BY Nick Judd | Monday, June 13 2011

The White House and the House Committee on Oversight and Government Reform announced separate initiatives Monday promising the same thing: An independent federal body responsible for tracking federal spending and reducing waste. Both initiatives place an emphasis on consolidating the government's web presence.

Update: The White House executive order, embedded below, is way more similar to Issa's legislation than I first suspected. The key difference seems to be the executive order creates a committee that might think about data standards, while standards — think of it as making sure that spending data on any one government agency's spreadsheets can be compared, cross referenced, etc., with data from another agency — while standards are the core of what Issa is trying to do in his bill.

The oversight committee's chairman, Darrell Issa (R-Ca.), announced new legislation today that would impose a government-wide standard on reporting how federal money is spent, and require that all agencies and most recipients of federal funds report that spending to a new federal entity, the Federal Accountability and Spending Transparency Board, at an annual cost of $51 million through 2018. Meanwhile, later Monday, Vice President Joe Biden was expected to announce a very similar entity — created through executive order.

"Today we have ‘analog transparency’, in the sense that anybody can file endless Freedom of Information Act requests with one hundred plus separate federal agencies and receive, maybe, after months, thousands of pages of scanned documents that, if carefully perused, might yield up the same information that ought to be able to be derived with a keystroke," Issa is quoted as saying in a press release.

Issa's proposed legislation, called the Digital Accountability and Transparency Act, would consolidate the work done by several federal websites — like Recovery.gov and USAspending.gov, to name two — into a single site that serves as the front end to an entity tasked solely with tracking and explaining how the federal government spends taxpayer money. Besides shifting responsibility for tracking that spending from the Recovery Board, which FAST is designed to supersede, and the federal Office of Management and Budget, it would require a single, government-wide standard for electronic reporting of funds — both dramatic shifts.

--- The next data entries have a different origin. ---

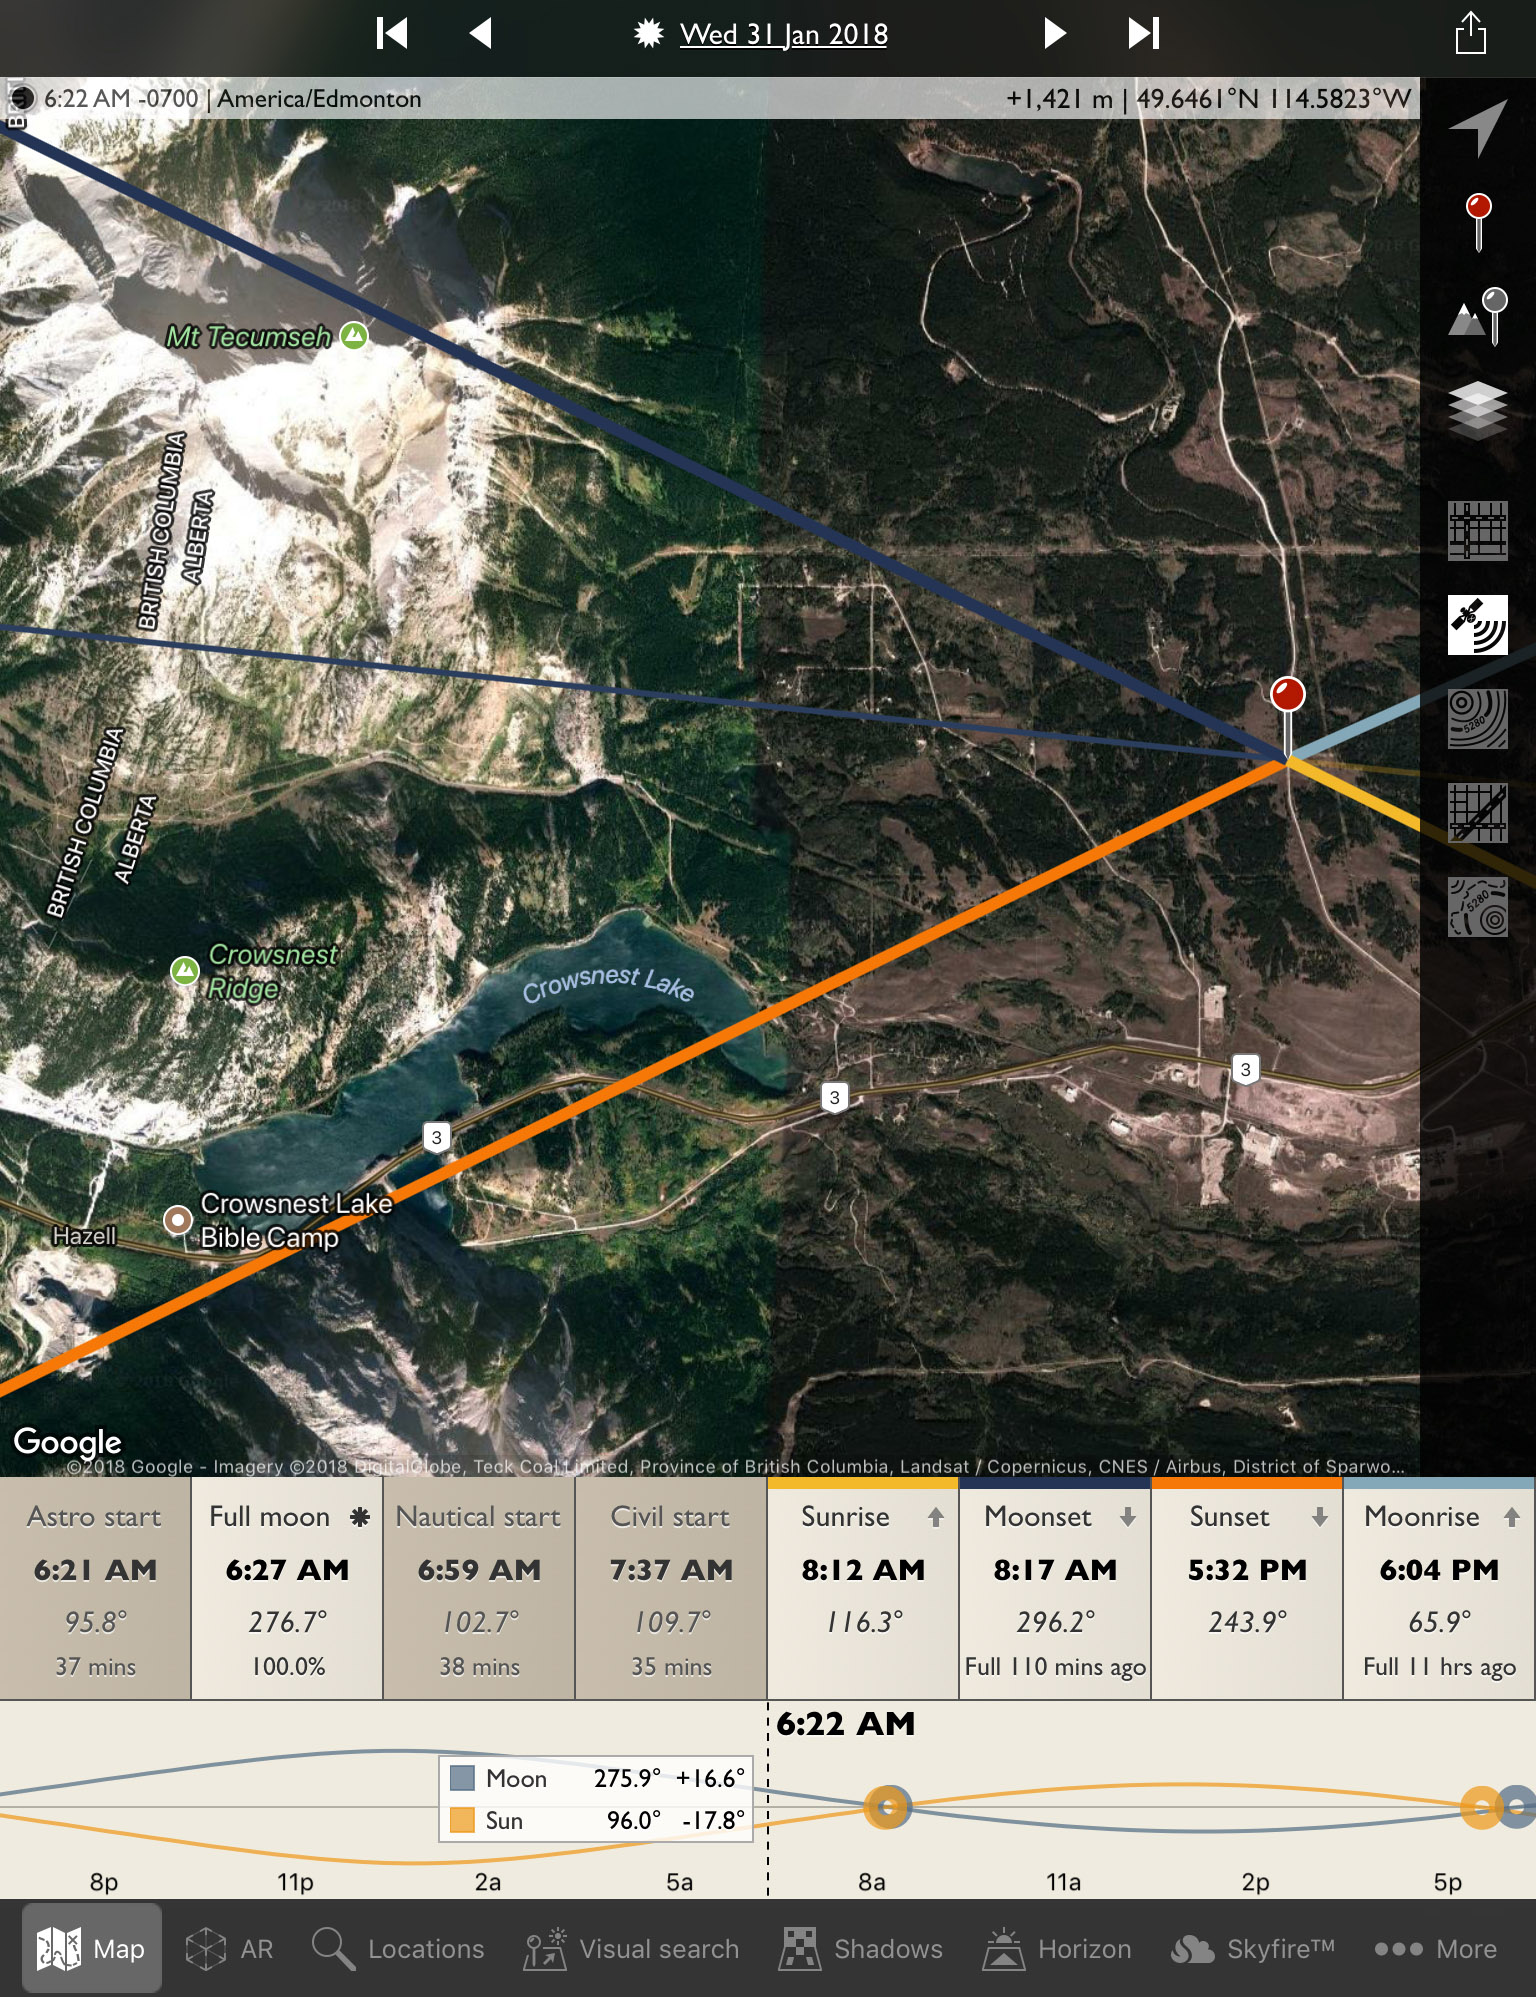Advance to next day with play arrow
This screenshot has width=1536, height=1997.
[1054, 33]
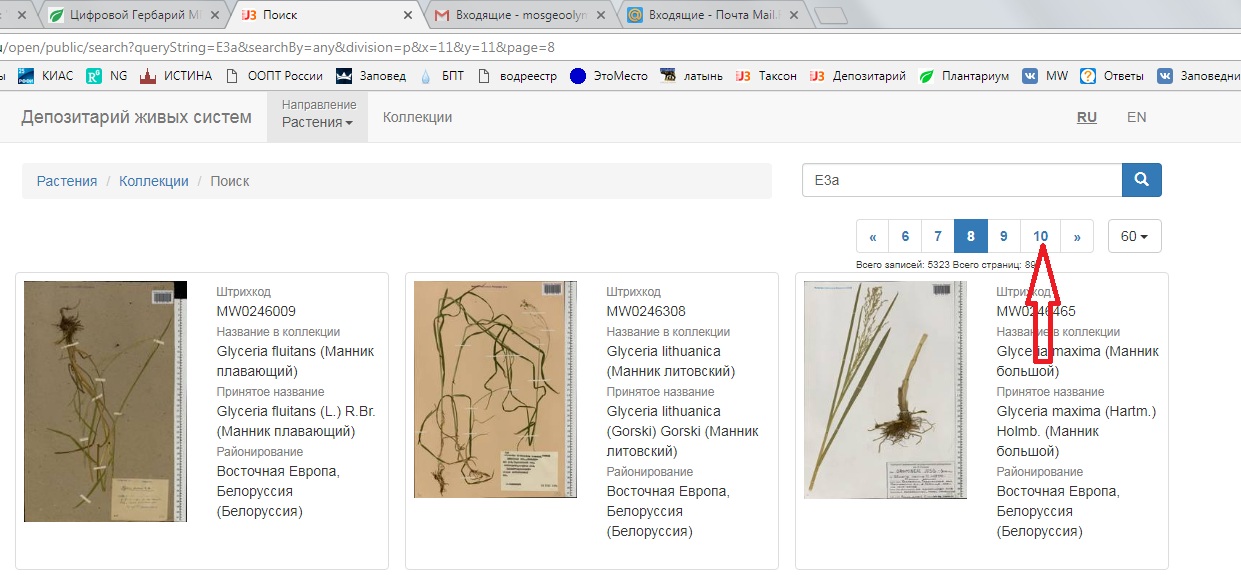1241x575 pixels.
Task: Click the magnifier search button
Action: pos(1141,181)
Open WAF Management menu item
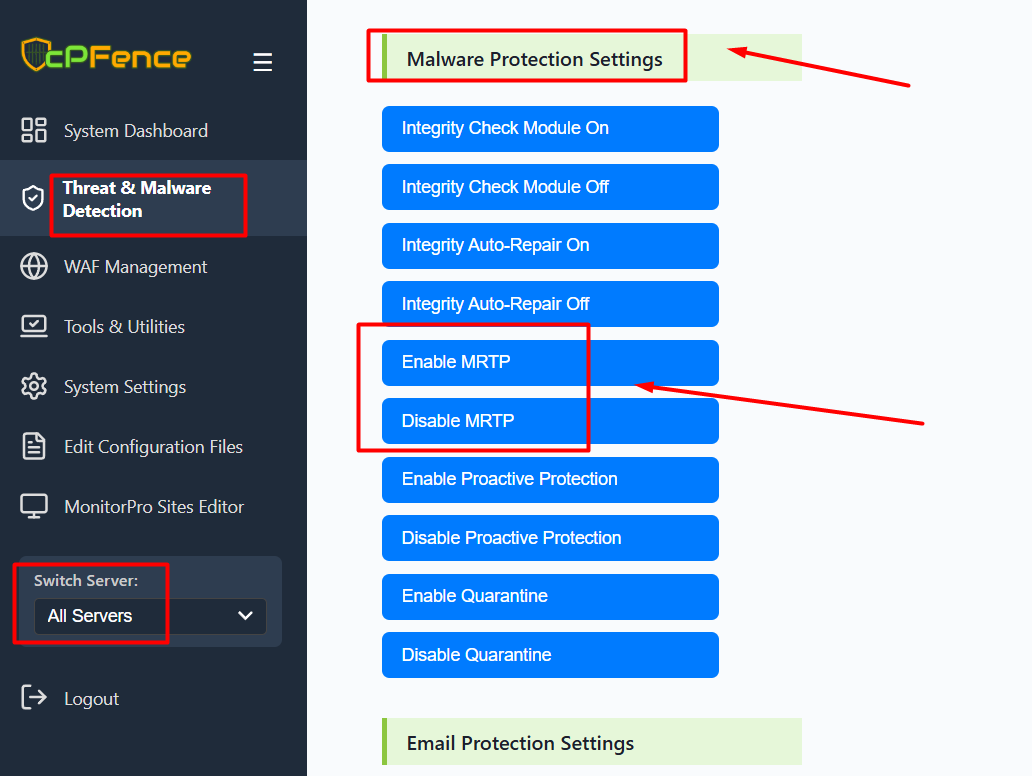The width and height of the screenshot is (1032, 776). (x=135, y=267)
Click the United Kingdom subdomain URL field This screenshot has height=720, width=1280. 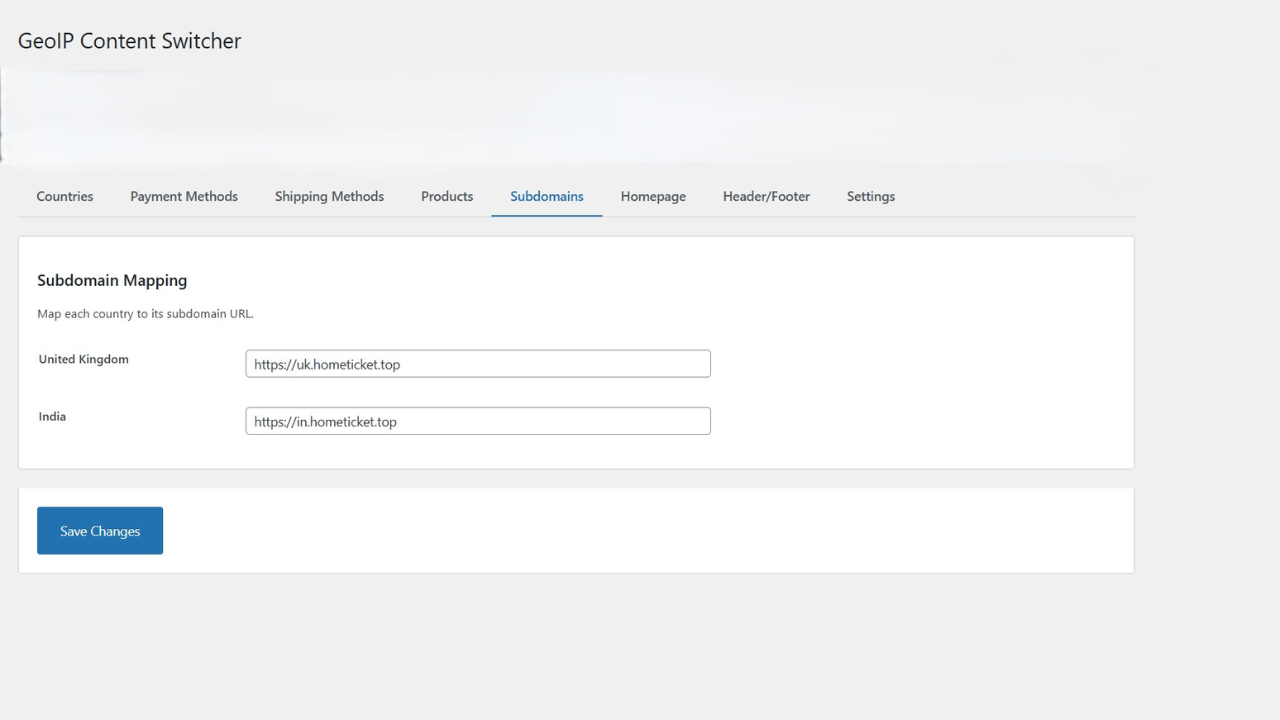point(477,363)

It's especially of note that Issa's bill, which his staff says is the result of two years' worth of committee work, would actually require the federal government to approach financial data in a more modern and sophisticated way. While federal IT and processes are still notoriously behind the times, executives in other sectors use more modern methods to make snap decisions based on the ability to quickly sort and analyze large and complex sets of data. A data standard would be a boring but important precursor to a single, reasonably accurate web-based dashboard for information about federal spending — that, anyway, is the plan. (Recovery.gov has had its share of problems where accuracy is concerned.)

But Issa wasn't the only one talking digital transparency today.

Also Monday, the White House released a video in which President Barack Obama restated his efforts to crack down on wasteful spending in the federal government and teased a new initiative, to be led by Vice President Joe Biden, to increase transparency and oversight over federal spending.

"The American people are entitled to transparency," Biden says in the video, released today. "By that I mean they're entitled to figure out where their dollars are going, and they're entitled to accountability, to make sure that we're using the dollars for what we said it was for.

"Look, a lot of this depends on new, sophisticated methods," Biden later added, "but it also, we know, depends on a relentless focus on making this a priority."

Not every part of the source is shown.